Hatred changes us first. It teaches the heart that destruction is an acceptable answer. Slowly, without noticing, sleep becomes lighter, joy becomes conditional, and compassion dries up. We begin to resemble the very darkness we say we oppose.
After Kara David’s birthday wish, the news seemed to grow heavier. Reports followed of political figures dying—names that people quickly linked to flood-control projects and corruption. On social media, comments appeared saying, “This must be the wish coming true.” And that, more than anything, made me sad.
Not because I believe a wish causes death, but because of how easily we begin to equate death with justice. Whether coincidence or not, the question that haunted me was this: what happens to a society when it starts seeing endings as solutions? When death becomes something quietly celebrated, something essential in us has already begun to disappear.
So I found myself wishing for something harder.
I wished for plunderers to live. To live long enough to face courtrooms and verdicts. To live long enough to see stolen wealth returned and used properly—for schools, for roads, for families who never benefited from corruption. I have seen how hope returns when justice is visible—when those who once seemed untouchable grow old behind bars and the money they stole finds its way back to the people.
In those moments, light appears. Slowly. Carefully. But it appears.
Restraint, I have learned, is not weakness. It is a quiet, bleeding form of courage. It is holding your hand steady when anger urges you to strike. It is swallowing a scream so that your soul does not become another casualty. Sometimes, the bravest wish is not for someone to disappear, but for them to stay—to stand trembling before truth, to answer publicly, to carry the full weight of what they have done.

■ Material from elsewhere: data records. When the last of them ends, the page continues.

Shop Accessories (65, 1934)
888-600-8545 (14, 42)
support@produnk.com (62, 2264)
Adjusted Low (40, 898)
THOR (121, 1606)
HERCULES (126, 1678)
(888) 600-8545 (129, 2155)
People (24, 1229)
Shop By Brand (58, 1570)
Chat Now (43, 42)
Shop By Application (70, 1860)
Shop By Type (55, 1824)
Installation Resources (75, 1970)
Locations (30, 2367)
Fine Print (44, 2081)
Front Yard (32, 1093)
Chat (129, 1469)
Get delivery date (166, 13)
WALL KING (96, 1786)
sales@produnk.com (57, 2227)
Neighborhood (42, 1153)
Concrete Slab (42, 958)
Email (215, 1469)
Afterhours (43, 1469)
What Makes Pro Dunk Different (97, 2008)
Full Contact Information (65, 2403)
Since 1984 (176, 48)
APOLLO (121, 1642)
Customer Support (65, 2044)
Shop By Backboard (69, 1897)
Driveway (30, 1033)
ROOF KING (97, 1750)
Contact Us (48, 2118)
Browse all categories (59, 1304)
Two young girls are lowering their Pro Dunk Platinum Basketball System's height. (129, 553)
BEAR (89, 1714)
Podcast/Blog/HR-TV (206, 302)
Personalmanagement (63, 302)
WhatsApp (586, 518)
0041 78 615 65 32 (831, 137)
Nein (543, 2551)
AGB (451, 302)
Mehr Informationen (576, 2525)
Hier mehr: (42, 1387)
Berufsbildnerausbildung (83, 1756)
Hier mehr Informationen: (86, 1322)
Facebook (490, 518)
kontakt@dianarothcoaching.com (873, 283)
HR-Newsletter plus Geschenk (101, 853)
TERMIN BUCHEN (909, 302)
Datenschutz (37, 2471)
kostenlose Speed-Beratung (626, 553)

And so I return, gently, to Kara David’s birthday wish. Not to judge it. Not to argue against it. But to understand it. It was not hatred. It was exhaustion—the exhaustion of a citizen, of a nation tired of waiting for justice.
But in the middle of that exhaustion, I choose the harder wish.
Not the wish for plunderers to die a natural death, or by accident or suicide, but the wish for them to live. To live long enough to face justice and be jailed for the rest of their lives, suffering and rotting in prison. To return what was stolen. To remind all of us that crime—no matter how long it hides, how powerful it becomes, or how wealthy it grows—always has an end.
Because death is a closed door, quiet and unforgiving.
But justice is a wound that remembers—it aches, it speaks, and it refuses to fade.
And I want this country to keep remembering, even through tears, because the day we forget is the day we finally lose ourselves.